::: DATA FOR THE TASK :::

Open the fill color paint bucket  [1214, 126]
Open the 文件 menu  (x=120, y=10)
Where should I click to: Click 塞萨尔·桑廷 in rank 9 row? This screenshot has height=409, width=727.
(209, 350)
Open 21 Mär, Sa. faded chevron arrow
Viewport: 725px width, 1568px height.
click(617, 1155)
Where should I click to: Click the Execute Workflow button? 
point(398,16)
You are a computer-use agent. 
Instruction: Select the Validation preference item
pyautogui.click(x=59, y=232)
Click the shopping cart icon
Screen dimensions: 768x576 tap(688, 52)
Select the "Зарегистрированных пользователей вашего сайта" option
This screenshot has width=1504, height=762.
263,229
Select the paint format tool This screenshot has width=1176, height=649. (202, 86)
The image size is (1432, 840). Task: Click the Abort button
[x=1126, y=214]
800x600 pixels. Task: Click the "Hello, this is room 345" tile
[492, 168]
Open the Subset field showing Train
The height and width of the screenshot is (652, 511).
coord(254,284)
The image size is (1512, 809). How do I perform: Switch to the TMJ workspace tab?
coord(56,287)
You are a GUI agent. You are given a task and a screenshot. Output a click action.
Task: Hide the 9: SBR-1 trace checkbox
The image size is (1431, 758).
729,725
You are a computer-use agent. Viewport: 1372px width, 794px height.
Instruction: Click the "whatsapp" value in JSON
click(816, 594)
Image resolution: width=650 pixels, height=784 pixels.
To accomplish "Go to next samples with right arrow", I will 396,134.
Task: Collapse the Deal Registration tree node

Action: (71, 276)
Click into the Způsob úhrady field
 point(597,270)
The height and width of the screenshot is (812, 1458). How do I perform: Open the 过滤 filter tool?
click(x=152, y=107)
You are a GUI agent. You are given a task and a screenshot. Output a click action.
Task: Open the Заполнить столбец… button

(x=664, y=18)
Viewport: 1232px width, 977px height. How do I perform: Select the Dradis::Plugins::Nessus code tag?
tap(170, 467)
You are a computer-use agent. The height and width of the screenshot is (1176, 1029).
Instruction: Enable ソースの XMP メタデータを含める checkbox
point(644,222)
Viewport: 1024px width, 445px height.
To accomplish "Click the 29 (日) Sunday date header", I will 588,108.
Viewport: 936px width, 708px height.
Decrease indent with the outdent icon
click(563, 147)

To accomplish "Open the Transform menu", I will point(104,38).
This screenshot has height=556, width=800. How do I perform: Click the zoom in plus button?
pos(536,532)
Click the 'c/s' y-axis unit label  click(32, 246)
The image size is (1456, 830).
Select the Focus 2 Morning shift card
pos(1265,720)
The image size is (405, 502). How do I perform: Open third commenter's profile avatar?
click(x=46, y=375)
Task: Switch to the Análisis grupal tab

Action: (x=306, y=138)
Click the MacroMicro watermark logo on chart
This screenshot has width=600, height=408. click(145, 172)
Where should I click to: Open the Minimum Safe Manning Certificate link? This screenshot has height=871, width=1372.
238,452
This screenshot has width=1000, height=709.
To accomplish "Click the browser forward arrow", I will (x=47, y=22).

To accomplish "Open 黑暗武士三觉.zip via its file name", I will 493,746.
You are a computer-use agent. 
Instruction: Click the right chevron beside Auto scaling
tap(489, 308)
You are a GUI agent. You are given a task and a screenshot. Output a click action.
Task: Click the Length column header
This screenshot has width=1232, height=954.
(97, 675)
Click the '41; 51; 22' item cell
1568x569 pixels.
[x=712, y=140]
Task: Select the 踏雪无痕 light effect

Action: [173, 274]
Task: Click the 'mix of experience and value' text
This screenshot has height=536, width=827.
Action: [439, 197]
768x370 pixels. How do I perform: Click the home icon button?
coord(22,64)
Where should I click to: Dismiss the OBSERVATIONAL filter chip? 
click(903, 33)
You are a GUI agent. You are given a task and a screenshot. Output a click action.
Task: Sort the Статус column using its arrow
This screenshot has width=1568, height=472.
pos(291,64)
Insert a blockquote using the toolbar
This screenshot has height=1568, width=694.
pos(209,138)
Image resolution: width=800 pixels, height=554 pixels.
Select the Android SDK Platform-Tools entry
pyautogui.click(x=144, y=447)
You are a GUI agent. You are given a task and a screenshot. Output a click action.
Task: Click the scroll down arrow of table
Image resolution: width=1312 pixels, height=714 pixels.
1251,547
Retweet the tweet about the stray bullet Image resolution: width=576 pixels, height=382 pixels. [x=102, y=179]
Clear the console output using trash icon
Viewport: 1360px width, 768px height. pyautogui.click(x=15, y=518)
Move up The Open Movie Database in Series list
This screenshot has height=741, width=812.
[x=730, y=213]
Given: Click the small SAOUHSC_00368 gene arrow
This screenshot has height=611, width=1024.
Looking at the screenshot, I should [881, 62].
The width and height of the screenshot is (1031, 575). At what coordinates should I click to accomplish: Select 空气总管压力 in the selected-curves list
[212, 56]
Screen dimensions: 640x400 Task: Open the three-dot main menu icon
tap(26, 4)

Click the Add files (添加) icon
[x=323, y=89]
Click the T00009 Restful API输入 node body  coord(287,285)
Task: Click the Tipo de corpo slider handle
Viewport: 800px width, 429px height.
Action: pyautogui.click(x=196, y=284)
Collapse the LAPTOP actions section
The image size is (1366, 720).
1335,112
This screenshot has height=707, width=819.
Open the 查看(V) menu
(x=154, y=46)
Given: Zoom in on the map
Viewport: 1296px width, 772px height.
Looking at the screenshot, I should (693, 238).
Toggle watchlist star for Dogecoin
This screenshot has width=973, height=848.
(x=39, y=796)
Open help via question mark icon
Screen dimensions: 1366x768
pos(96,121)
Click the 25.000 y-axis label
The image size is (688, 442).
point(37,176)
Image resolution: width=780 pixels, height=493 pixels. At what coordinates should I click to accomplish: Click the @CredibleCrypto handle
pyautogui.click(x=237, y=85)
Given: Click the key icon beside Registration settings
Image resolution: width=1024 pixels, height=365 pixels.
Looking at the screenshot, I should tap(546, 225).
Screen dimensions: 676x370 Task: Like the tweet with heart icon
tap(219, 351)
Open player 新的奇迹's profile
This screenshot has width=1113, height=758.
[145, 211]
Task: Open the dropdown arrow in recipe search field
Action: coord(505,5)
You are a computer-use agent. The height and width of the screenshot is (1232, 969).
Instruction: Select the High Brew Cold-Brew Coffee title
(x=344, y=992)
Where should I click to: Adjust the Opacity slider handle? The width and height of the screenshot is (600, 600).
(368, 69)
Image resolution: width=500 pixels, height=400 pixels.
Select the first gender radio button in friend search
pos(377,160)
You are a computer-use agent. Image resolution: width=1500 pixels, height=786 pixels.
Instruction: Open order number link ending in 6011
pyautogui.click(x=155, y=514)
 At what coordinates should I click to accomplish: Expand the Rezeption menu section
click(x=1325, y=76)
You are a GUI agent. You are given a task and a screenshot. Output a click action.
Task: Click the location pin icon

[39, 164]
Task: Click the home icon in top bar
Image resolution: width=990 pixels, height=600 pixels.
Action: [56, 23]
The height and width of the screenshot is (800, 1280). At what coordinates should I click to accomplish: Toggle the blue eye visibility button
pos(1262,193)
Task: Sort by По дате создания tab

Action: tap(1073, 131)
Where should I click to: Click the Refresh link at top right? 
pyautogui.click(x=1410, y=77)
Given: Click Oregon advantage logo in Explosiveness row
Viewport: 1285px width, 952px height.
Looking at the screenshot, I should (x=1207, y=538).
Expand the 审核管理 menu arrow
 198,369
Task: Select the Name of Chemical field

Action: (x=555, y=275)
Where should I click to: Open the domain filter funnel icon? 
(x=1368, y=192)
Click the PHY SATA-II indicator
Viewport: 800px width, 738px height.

:::

*DESCRIPTION OF THE TASK*. Go through the material line by line. Show each line that contains the string "paint".

*WRITTEN SOLUTION*.
Open the fill color paint bucket  [1214, 126]
Select the paint format tool This screenshot has width=1176, height=649. (202, 86)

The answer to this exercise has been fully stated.